The mental body is usually considered in terms of an aura that includes thoughtforms. In Theosophical and Alice Bailey's teachings, it corresponds to the Mental plane.

==The mind in the Western Wisdom Teachings==
According to Max Heindel's Rosicrucian writings, the mind is the latest acquisition of the human spirit and is related to the Region of Concrete Thought, which is the lower region of the World of Thought. It is not yet an organized body, and in most people it is still a mere inchoate cloud disposed particularly in the region of the head. It works as the link or focus between the threefold Spirit and the threefold body , in a reversed reflexion manner : the mind is like the projecting lens of a stereopticon, it projects the image in one of three directions, according to the will of the thinker, which ensouls the thought-form.

His writings, called Western Wisdom Teachings, give a clear description on how the man's inner Spirit perceives, from the world of thought, the lower worlds through the mind: " We ourselves, as Egos, function directly in the subtle substance of the Region of Abstract Thought, which we have specialized within the periphery of our individual aura. Thence we view the impressions made by the outer world upon the vital body through the senses, together with the feelings and emotions generated by them in the desire body, and mirrored in the mind. From these mental images we form our conclusions, in the substance of the Region of Abstract Thought, concerning the subjects with which they deal. Those conclusions are ideas. By the power of will, we project an idea through the mind, where it takes concrete shape as a thought-form by drawing mind-stuff around itself from the Region of Concrete Thought. ".

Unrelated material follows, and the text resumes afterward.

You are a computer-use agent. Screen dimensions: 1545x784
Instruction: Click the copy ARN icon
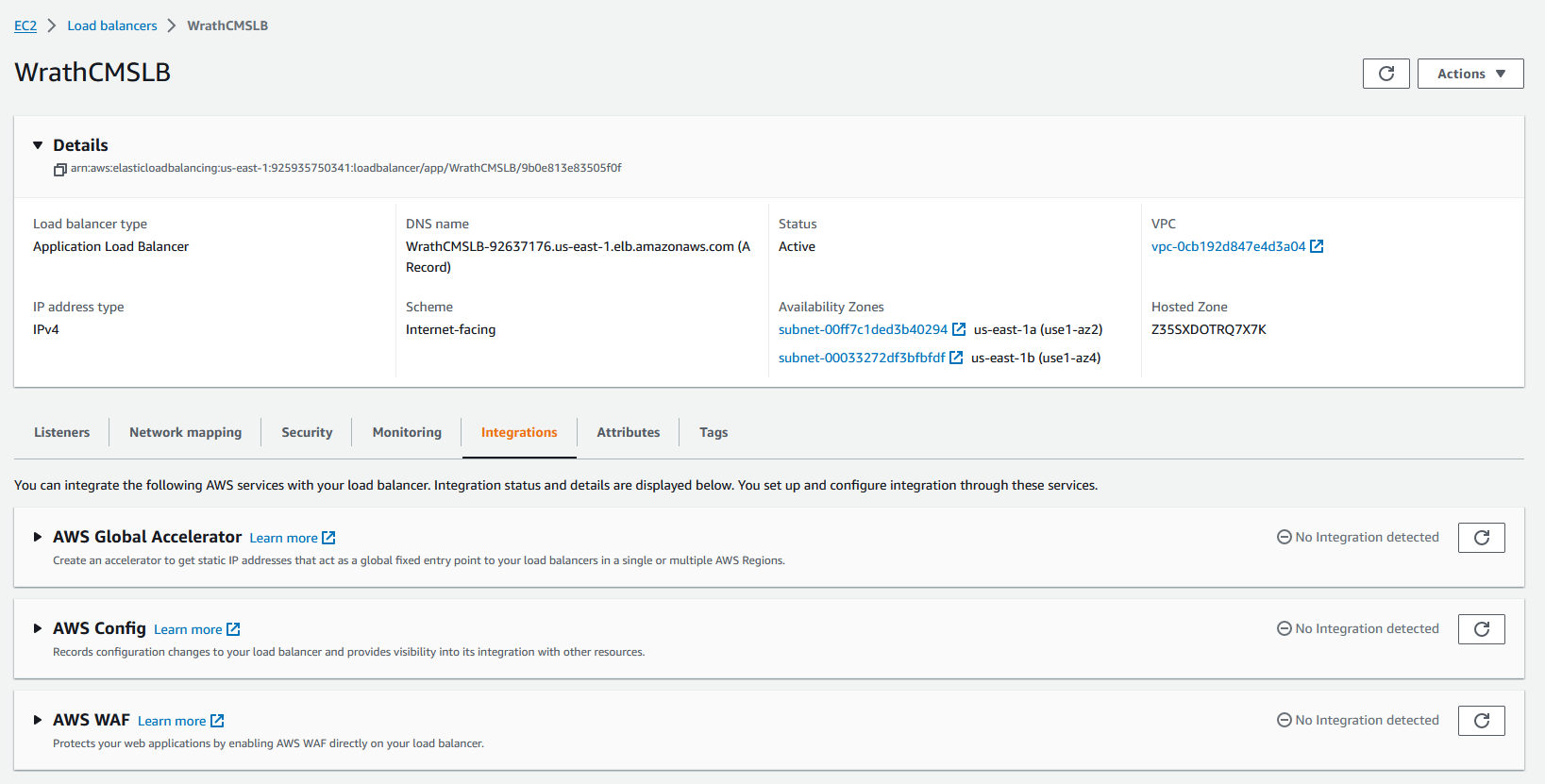click(x=59, y=170)
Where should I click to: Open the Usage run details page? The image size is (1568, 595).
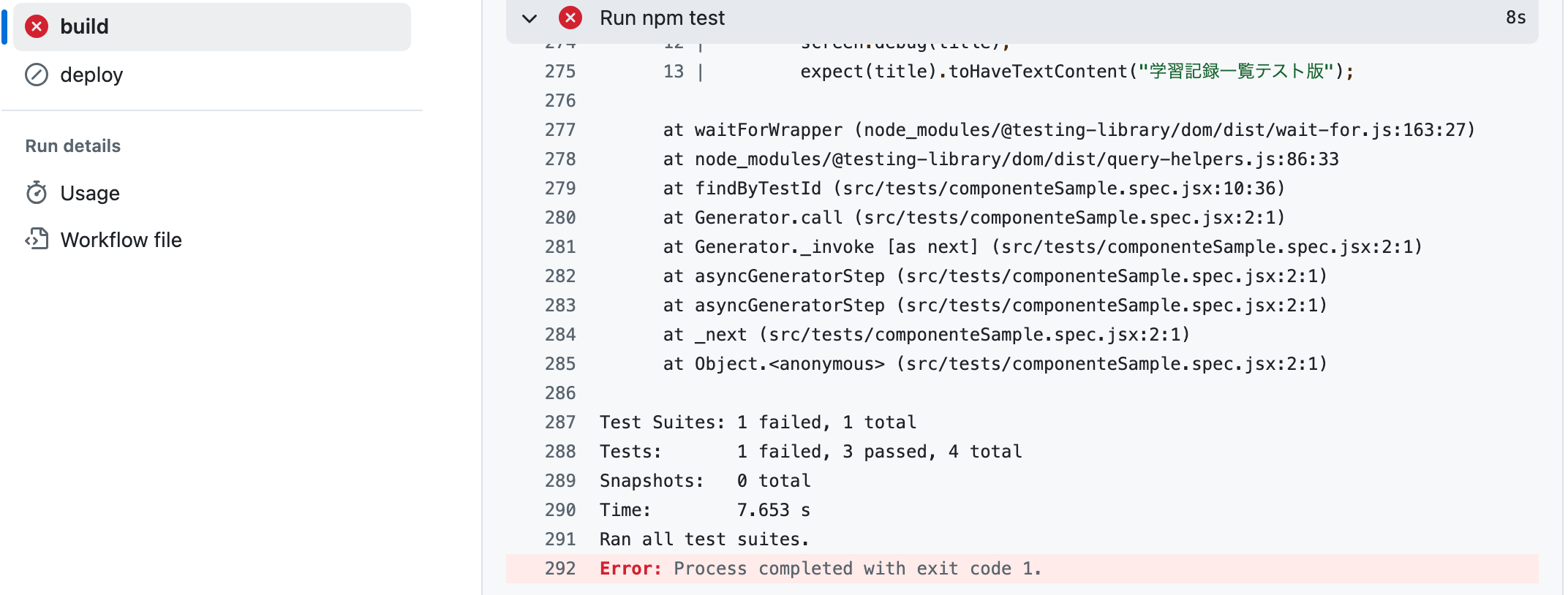tap(90, 193)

He also states that to the trained clairvoyant there appears to be an empty space in the center of the forehead just above and between the eyebrows and it looks like the blue part of a gas flame, but not even the most gifted seer can penetrate that veil, also known as "THE VEIL OF ISIS".

==Samael Aun Weor==
Samael Aun Weor stated that only those who have worked consciously to do so have created a mental body. A "solar mind" or "solar mental body" is the quality of mind of a true human, yet, it is stated that this humanity is not composed of true humans, but rather intellectual animals: beings with a mind of an animal, but reasoning superior to that of other animals. According to Samael Aun Weor, the qualifications to being a real human being is identical to the lowest requirements of being a Buddha. The process of acquiring the mind of a human in this sense involves the psychological death of the "I" (desire) and the work of practical sexual alchemy. More explicitly stated, the title of Buddha is achieved through the Fourth Initiation of Major Mysteries, when the fourth serpent of fire or kundalini has risen.

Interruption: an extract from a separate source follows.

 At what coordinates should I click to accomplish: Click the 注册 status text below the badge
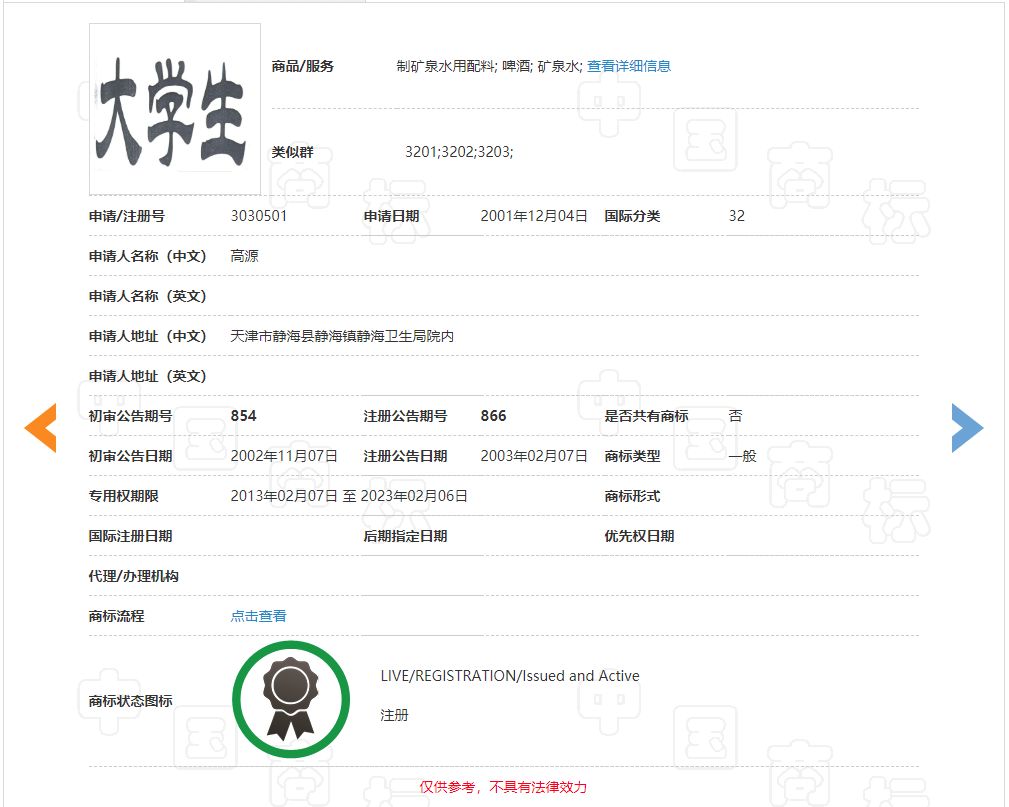tap(394, 715)
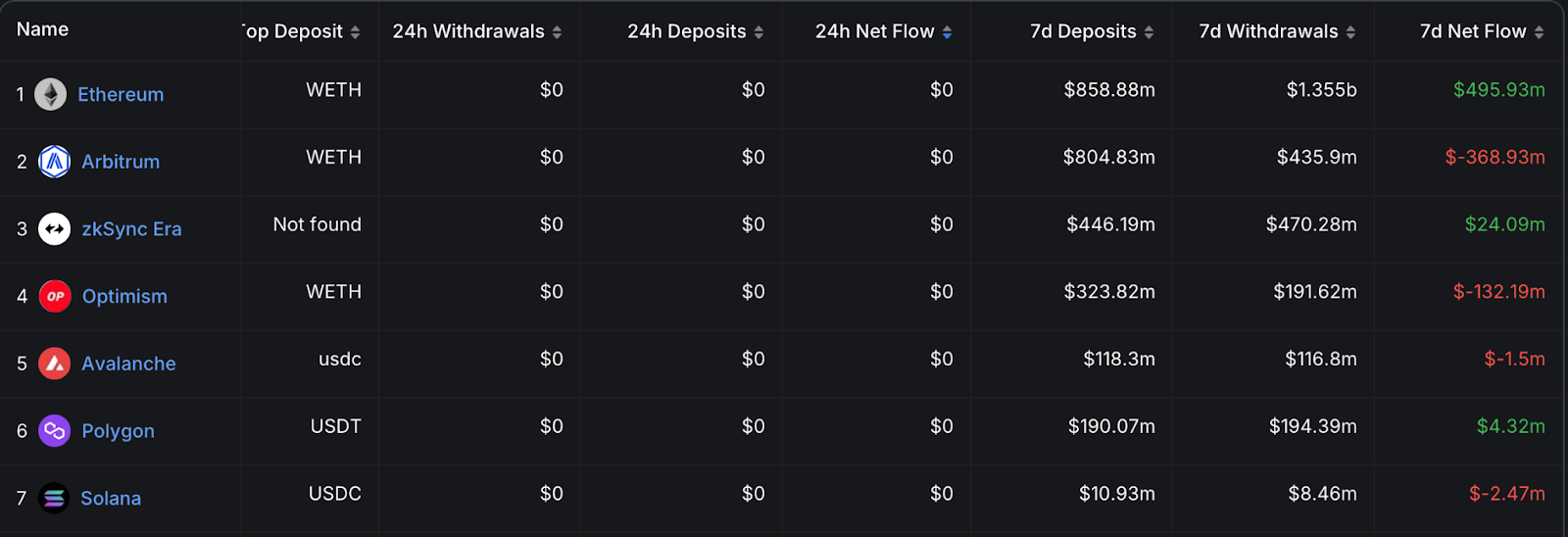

The intellectual animal does not have a Mental Body, but he possesses a subtle, lunar, intellectual animal vehicle, which is very similar to the Mental Body, but of a cold and ghost-like nature.

Whether the lunar or solar aspect, the mental body is stated to exist within the 5th dimension and is represented by Netzach. With the mental body, one can travel through the mental world, the world of thoughts and ideas.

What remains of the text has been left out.